As for the Tao envisioned as the Mother of the ten thousand things, it should not come as a surprise, even for us who live in cultures where God is normally referred to as male. We have all heard the words “Mother Nature.” In early Chinese culture, as in pre-literate cultures, it made sense to understand creation as pro-creation, and postulate a Mother Goddess, rather than a Creator God constructing reality the way a craftsman would make an object, or an architect design the plan of a house. Henricks writes: “That the Tao is a feminine reality and maternal reality thus seems clear. It is not surprising, therefore, that Lao-Tzu refers to the Tao as the “Mother” in no less than five places – in chapters 1, 20, 25, 52 and 59. “Other key chapters in the text on the nature of the Tao are chapters 6, 14, 16, 21, 25, 34, and 52.”

Henricks indicates that the selfless “mothering” of the Tao is best described in chapter 34 of the text, although less clearly in the Ma-wang-tui version of the text than in the Tao-Te Ching’s standard form: in the latter (Wing-tsit’s translation) it says that [The Tao] “accomplishes its task, but does not claim credit for it. It clothes and feeds all things but does not claim to be master over them,” whereas in the Ma-wang-tui text it says that “it accomplishes its tasks and completes its affairs, and yet for this it is not given a name (meaning ‘makes it famous’). The ten thousand things entrust their lives to it, and yet it does not act as their master.”

Wang Pi’s Hermeneutic Commentary – The Tao as Nonbeing

Wang Pi (226–249)

Chan writes: “Best known in the West as a leading proponent of “Neo-Taoism,” Wang Pi (226–249) is remembered in Chinese sources as a brilliant interpreter of the Lao-tzu and the Yi-ching, and a founding member of “Profound Learning,” hsuan-hsueh. The word hsuan – literally, a deep, dark red color – is taken from the Lao-tzu to signify the profundity or “mystery” of the Tao. Drawing from the Taoist classics and building particularly on the concept of “nonbeing” (wu), Profound Learning is credited – or discredited … for having challenged the Confucian orthodoxy. Wang Pi and others “expounded on the Lao-tzu and Chuang-tzu, and established their root in nonbeing … It gained wide currency and consequently, “Lao-tzu and Chuang-tzu came to occupy the main road, and competed with Confucius for the right of way.”

Wang Pi’s short life – a mere 23 years (it is said that he died from an epidemic) – followed the fall of the Han Dynasty, which had seen the first Buddhist texts being translated into Chinese. Even though it was still early days for Buddhism in China, one cannot rule out a Buddhist influence in Wang Pi’s focus on the concept of wu (nonbeing). Chan also points out that Wang Pi did not see himself as a sectarian Taoist, but simply as a student of Tao, which both Confucians and Taoists put at the very centre of their worldview. Chan says: “He aimed only at ‘broadening the Way’ by bringing to light its full meaning. There is ultimately only one Tao, although articulated differently by Confucius, Lao-tzu, and other ancient sages.” Chan also notes that “Wang Pi not only put forward a new interpretation [of Tao], but spearheaded a fundamental critique of Han learning.”

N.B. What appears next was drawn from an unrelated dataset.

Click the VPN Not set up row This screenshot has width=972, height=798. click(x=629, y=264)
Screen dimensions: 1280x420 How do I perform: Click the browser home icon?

For Wang Pi, Chan continues, “the Han approach is fundamentally wrong because it fails to recognize the reality of ideas. By reducing meaning to reference, it is in effect denying that written works have a ‘world’ of their own. This can only lead to a fragmented reading … Wang Pi is adamant that words and images can hinder understanding if they are turned into icons with pre-established meanings extraneous to and independent of the texts themselves. They must be ‘forgotten’ in the sense that understanding is possible only if one can, as it were, read between the lines to penetrate into the worlds of ideas that breathes life into the words and images …Those who keep only to the words have not attained the image; those who keep only to the images have not attained the meaning … Reference is not the issue; more critical to understanding is the sense in which the image expresses a deeper idea, and idea which in this instance Wang Pi goes on to relate to “naturalness.” There is no better description of an hermeneutic approach to the texts.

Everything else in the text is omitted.